Drop the pictures and repeat the remaining data exactly.

**** Data supplied ****

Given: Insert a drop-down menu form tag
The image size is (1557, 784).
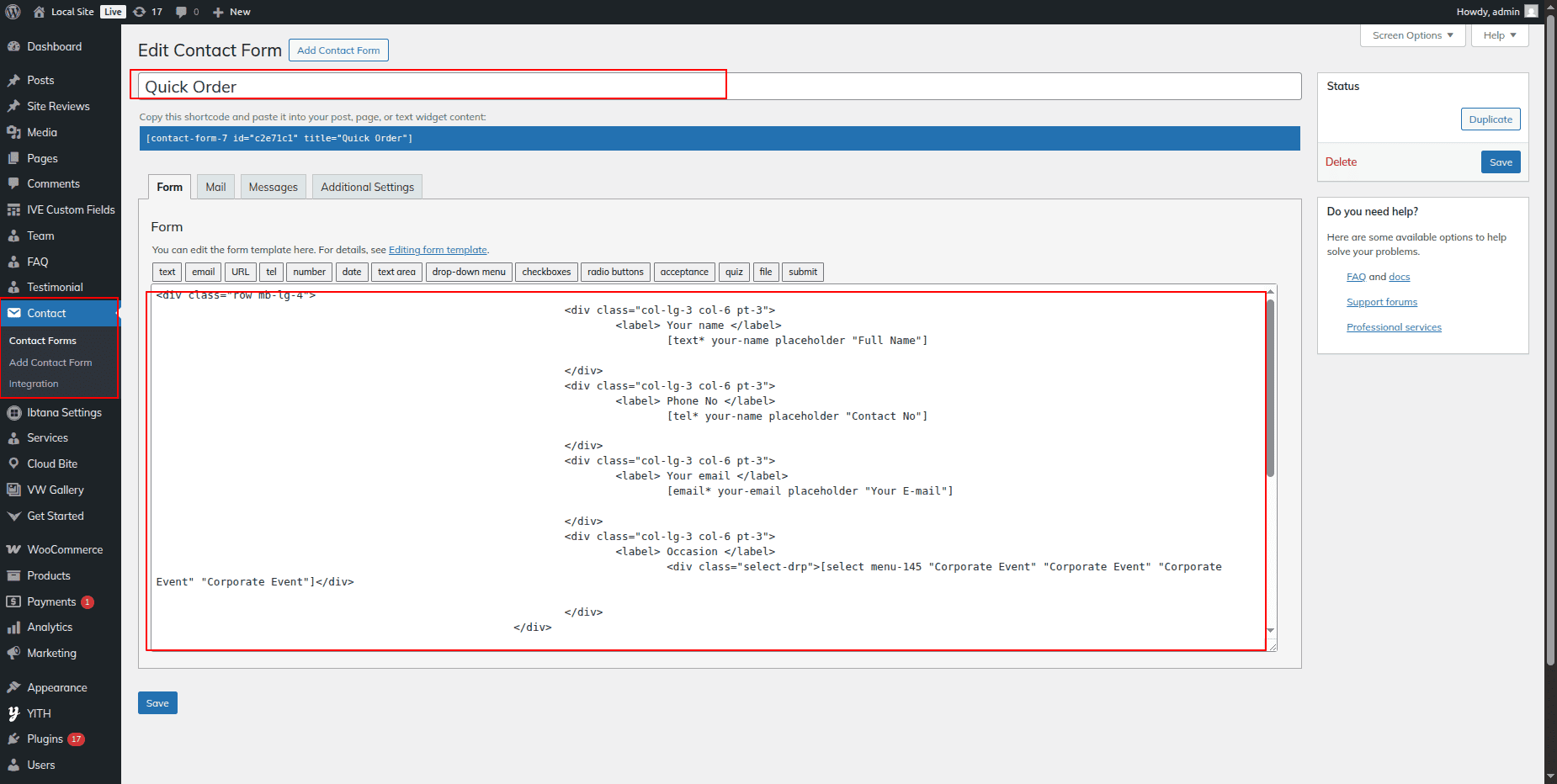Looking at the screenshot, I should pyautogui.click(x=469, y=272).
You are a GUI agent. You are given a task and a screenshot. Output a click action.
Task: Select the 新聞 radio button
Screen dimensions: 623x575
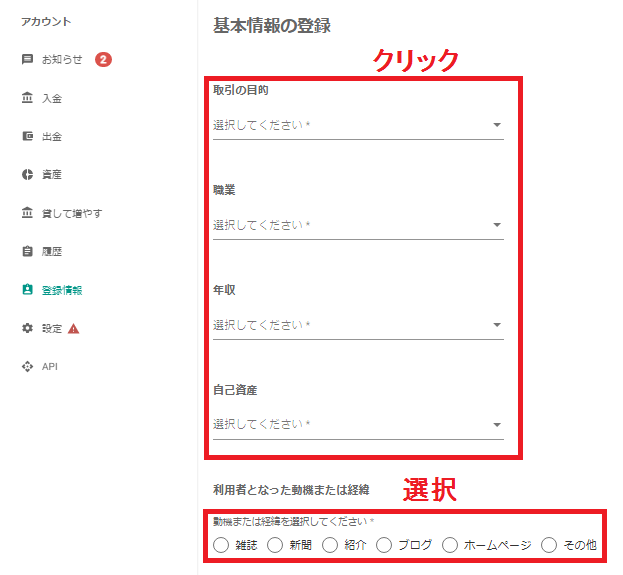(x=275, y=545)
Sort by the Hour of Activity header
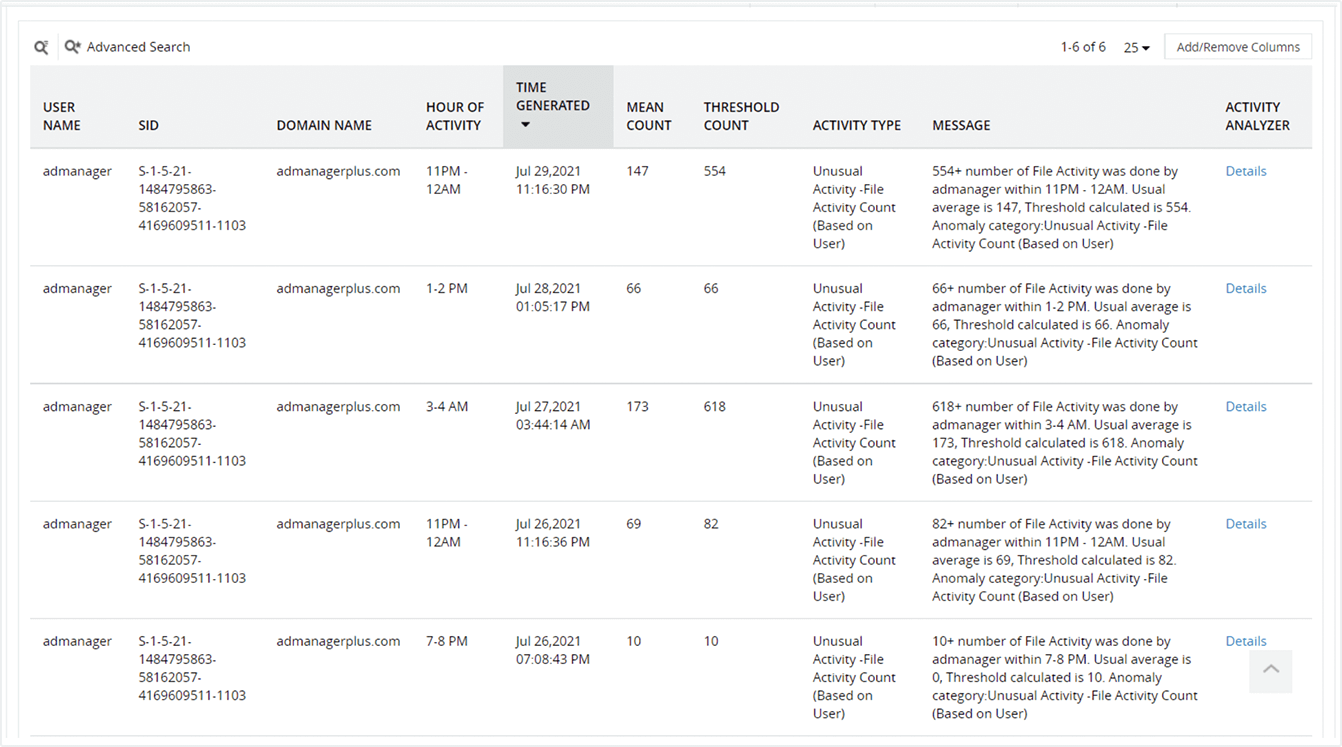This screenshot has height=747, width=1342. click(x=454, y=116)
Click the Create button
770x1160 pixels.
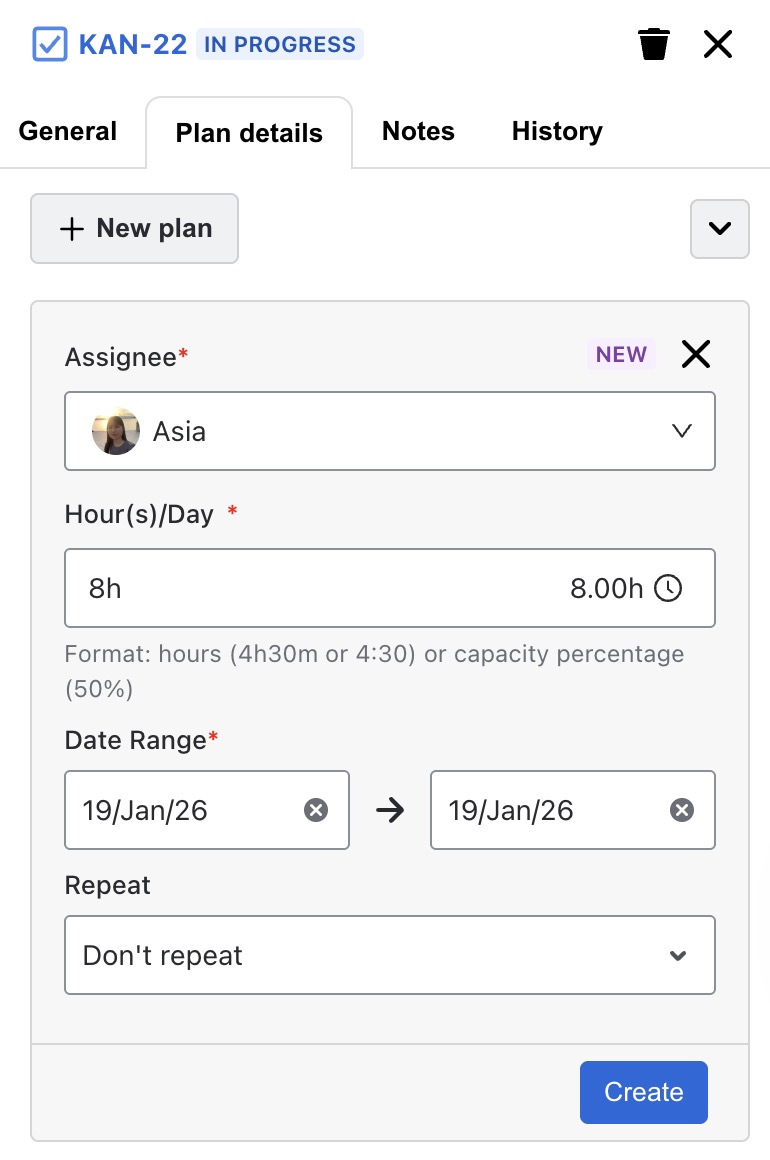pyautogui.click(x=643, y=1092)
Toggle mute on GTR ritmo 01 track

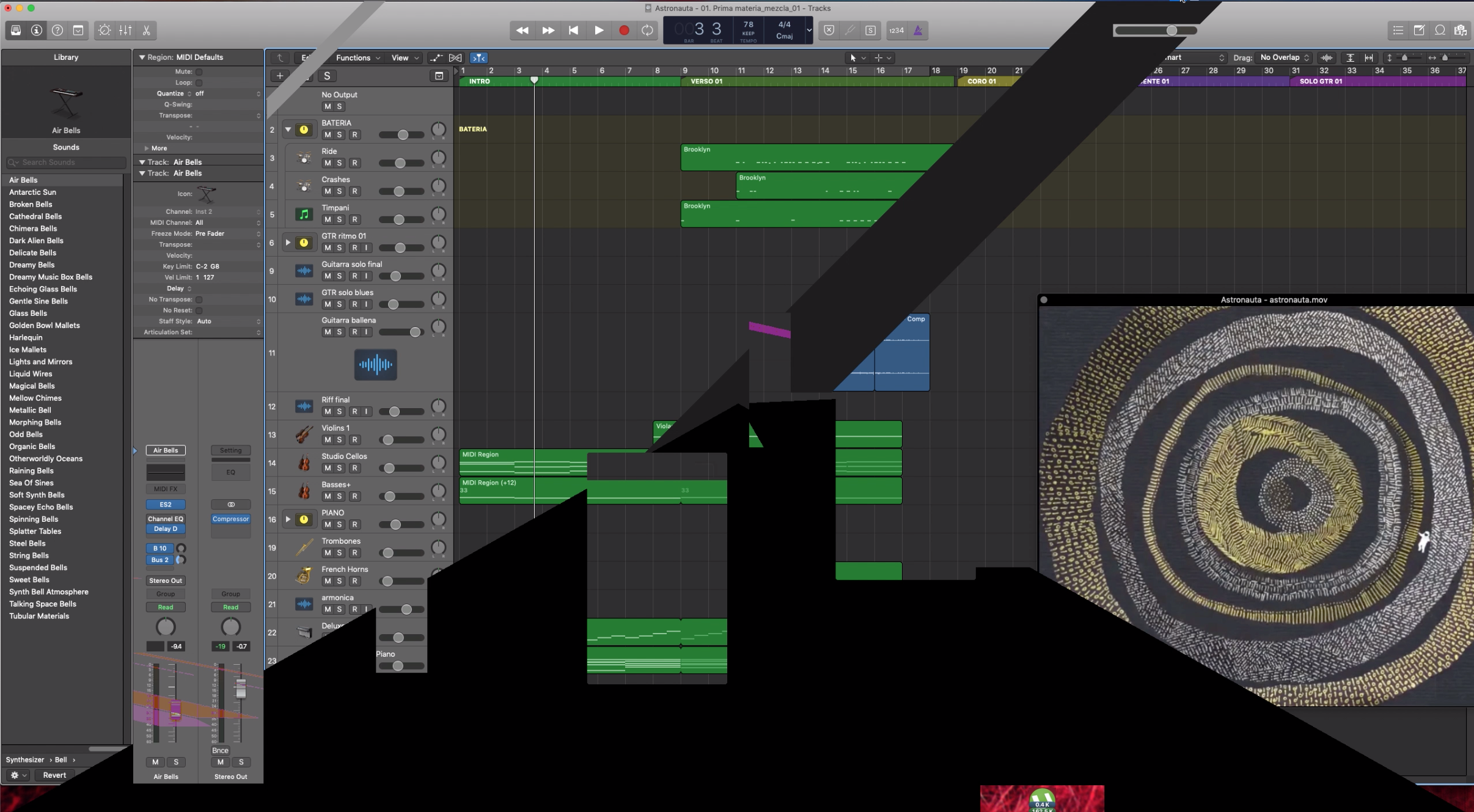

****

▸ **Written response**:
Given: Insert a drop-down menu form tag
The image size is (1557, 784).
Looking at the screenshot, I should pyautogui.click(x=469, y=272).
You are a GUI agent. You are given a task and a screenshot. Output a click action.
Task: Select the 新聞 radio button
Screen dimensions: 623x575
(x=275, y=545)
Sort by the Hour of Activity header
This screenshot has height=747, width=1342. click(x=454, y=116)
Click the Create button
770x1160 pixels.
pyautogui.click(x=643, y=1092)
Toggle mute on GTR ritmo 01 track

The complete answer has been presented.